_SUPPLIED RECORDS:_

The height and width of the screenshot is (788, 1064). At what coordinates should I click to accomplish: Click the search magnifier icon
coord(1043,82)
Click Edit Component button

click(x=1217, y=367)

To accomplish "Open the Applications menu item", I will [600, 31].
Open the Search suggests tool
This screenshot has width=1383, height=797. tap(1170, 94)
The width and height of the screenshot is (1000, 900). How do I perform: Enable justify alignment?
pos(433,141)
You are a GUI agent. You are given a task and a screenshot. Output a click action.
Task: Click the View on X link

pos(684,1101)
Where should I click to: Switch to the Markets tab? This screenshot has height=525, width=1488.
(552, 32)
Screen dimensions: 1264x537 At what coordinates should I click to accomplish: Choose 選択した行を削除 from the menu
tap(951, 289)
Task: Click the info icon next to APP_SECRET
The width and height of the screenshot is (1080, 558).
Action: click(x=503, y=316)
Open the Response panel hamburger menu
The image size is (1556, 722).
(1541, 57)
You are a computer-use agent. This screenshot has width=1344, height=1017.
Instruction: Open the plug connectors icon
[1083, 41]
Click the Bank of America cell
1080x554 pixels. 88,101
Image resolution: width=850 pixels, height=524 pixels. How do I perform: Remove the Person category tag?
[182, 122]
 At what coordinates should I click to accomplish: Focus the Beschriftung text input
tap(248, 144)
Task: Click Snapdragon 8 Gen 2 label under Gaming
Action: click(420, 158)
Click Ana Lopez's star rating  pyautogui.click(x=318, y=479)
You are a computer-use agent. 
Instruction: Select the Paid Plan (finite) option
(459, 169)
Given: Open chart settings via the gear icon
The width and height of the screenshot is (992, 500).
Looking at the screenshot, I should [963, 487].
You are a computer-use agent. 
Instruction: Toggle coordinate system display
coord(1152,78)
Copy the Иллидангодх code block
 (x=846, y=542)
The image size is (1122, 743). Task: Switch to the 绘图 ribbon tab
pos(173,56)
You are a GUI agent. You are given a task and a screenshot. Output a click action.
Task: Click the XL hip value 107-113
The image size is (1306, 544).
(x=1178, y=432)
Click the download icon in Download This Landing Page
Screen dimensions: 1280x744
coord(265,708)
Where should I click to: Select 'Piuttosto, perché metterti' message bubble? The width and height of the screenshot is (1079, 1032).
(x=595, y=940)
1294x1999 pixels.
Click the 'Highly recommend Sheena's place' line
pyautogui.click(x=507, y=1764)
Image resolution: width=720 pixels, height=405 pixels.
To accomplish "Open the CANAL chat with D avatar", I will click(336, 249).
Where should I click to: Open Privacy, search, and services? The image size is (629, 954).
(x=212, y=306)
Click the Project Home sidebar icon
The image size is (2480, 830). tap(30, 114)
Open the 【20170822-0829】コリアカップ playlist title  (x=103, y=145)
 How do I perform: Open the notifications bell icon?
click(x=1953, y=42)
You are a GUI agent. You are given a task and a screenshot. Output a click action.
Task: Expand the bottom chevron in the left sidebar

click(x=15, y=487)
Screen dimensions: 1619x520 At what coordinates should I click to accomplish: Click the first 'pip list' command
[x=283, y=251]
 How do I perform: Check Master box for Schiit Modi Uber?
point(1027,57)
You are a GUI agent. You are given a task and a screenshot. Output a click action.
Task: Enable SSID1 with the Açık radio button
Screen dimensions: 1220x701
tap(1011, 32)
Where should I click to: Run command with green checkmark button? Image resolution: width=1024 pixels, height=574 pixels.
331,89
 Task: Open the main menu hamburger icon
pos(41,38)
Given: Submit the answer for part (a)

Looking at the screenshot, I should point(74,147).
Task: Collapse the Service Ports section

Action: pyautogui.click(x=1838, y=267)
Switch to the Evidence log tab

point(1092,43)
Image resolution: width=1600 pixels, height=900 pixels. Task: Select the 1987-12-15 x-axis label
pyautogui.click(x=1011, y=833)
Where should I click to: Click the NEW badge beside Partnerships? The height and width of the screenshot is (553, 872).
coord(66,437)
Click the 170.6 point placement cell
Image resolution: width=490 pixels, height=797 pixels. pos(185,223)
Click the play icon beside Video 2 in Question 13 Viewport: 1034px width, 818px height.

_PROBLEM REQUIREMENTS:_ Every record in the listing above should be reproduced exactly.

_COMPLETED EXERCISE:_
The height and width of the screenshot is (788, 1064). At what coordinates should I click to accomplish: Click the search magnifier icon
coord(1043,82)
Click Edit Component button

click(x=1217, y=367)

To accomplish "Open the Applications menu item", I will [600, 31].
Open the Search suggests tool
This screenshot has width=1383, height=797. tap(1170, 94)
The width and height of the screenshot is (1000, 900). How do I perform: Enable justify alignment?
pos(433,141)
You are a GUI agent. You are given a task and a screenshot. Output a click action.
Task: Click the View on X link

pos(684,1101)
Where should I click to: Switch to the Markets tab? This screenshot has height=525, width=1488.
(552, 32)
Screen dimensions: 1264x537 At what coordinates should I click to accomplish: Choose 選択した行を削除 from the menu
tap(951, 289)
Task: Click the info icon next to APP_SECRET
The width and height of the screenshot is (1080, 558).
Action: click(x=503, y=316)
Open the Response panel hamburger menu
The image size is (1556, 722).
(1541, 57)
You are a computer-use agent. This screenshot has width=1344, height=1017.
Instruction: Open the plug connectors icon
[1083, 41]
Click the Bank of America cell
1080x554 pixels. 88,101
Image resolution: width=850 pixels, height=524 pixels. How do I perform: Remove the Person category tag?
[182, 122]
 At what coordinates should I click to accomplish: Focus the Beschriftung text input
tap(248, 144)
Task: Click Snapdragon 8 Gen 2 label under Gaming
Action: click(420, 158)
Click Ana Lopez's star rating  pyautogui.click(x=318, y=479)
You are a computer-use agent. 
Instruction: Select the Paid Plan (finite) option
(459, 169)
Given: Open chart settings via the gear icon
The width and height of the screenshot is (992, 500).
Looking at the screenshot, I should [963, 487].
You are a computer-use agent. 
Instruction: Toggle coordinate system display
coord(1152,78)
Copy the Иллидангодх code block
 (x=846, y=542)
The image size is (1122, 743). Task: Switch to the 绘图 ribbon tab
pos(173,56)
You are a GUI agent. You are given a task and a screenshot. Output a click action.
Task: Click the XL hip value 107-113
The image size is (1306, 544).
(x=1178, y=432)
Click the download icon in Download This Landing Page
Screen dimensions: 1280x744
coord(265,708)
Where should I click to: Select 'Piuttosto, perché metterti' message bubble? The width and height of the screenshot is (1079, 1032).
(x=595, y=940)
1294x1999 pixels.
Click the 'Highly recommend Sheena's place' line
pyautogui.click(x=507, y=1764)
Image resolution: width=720 pixels, height=405 pixels.
To accomplish "Open the CANAL chat with D avatar", I will click(336, 249).
Where should I click to: Open Privacy, search, and services? The image size is (629, 954).
(x=212, y=306)
Click the Project Home sidebar icon
The image size is (2480, 830). tap(30, 114)
Open the 【20170822-0829】コリアカップ playlist title  (x=103, y=145)
 How do I perform: Open the notifications bell icon?
click(x=1953, y=42)
You are a GUI agent. You are given a task and a screenshot. Output a click action.
Task: Expand the bottom chevron in the left sidebar

click(x=15, y=487)
Screen dimensions: 1619x520 At what coordinates should I click to accomplish: Click the first 'pip list' command
[x=283, y=251]
 How do I perform: Check Master box for Schiit Modi Uber?
point(1027,57)
You are a GUI agent. You are given a task and a screenshot. Output a click action.
Task: Enable SSID1 with the Açık radio button
Screen dimensions: 1220x701
tap(1011, 32)
Where should I click to: Run command with green checkmark button? Image resolution: width=1024 pixels, height=574 pixels.
331,89
 Task: Open the main menu hamburger icon
pos(41,38)
Given: Submit the answer for part (a)

Looking at the screenshot, I should point(74,147).
Task: Collapse the Service Ports section

Action: pyautogui.click(x=1838, y=267)
Switch to the Evidence log tab

point(1092,43)
Image resolution: width=1600 pixels, height=900 pixels. Task: Select the 1987-12-15 x-axis label
pyautogui.click(x=1011, y=833)
Where should I click to: Click the NEW badge beside Partnerships? The height and width of the screenshot is (553, 872).
coord(66,437)
Click the 170.6 point placement cell
Image resolution: width=490 pixels, height=797 pixels. pos(185,223)
Click the play icon beside Video 2 in Question 13 Viewport: 1034px width, 818px height.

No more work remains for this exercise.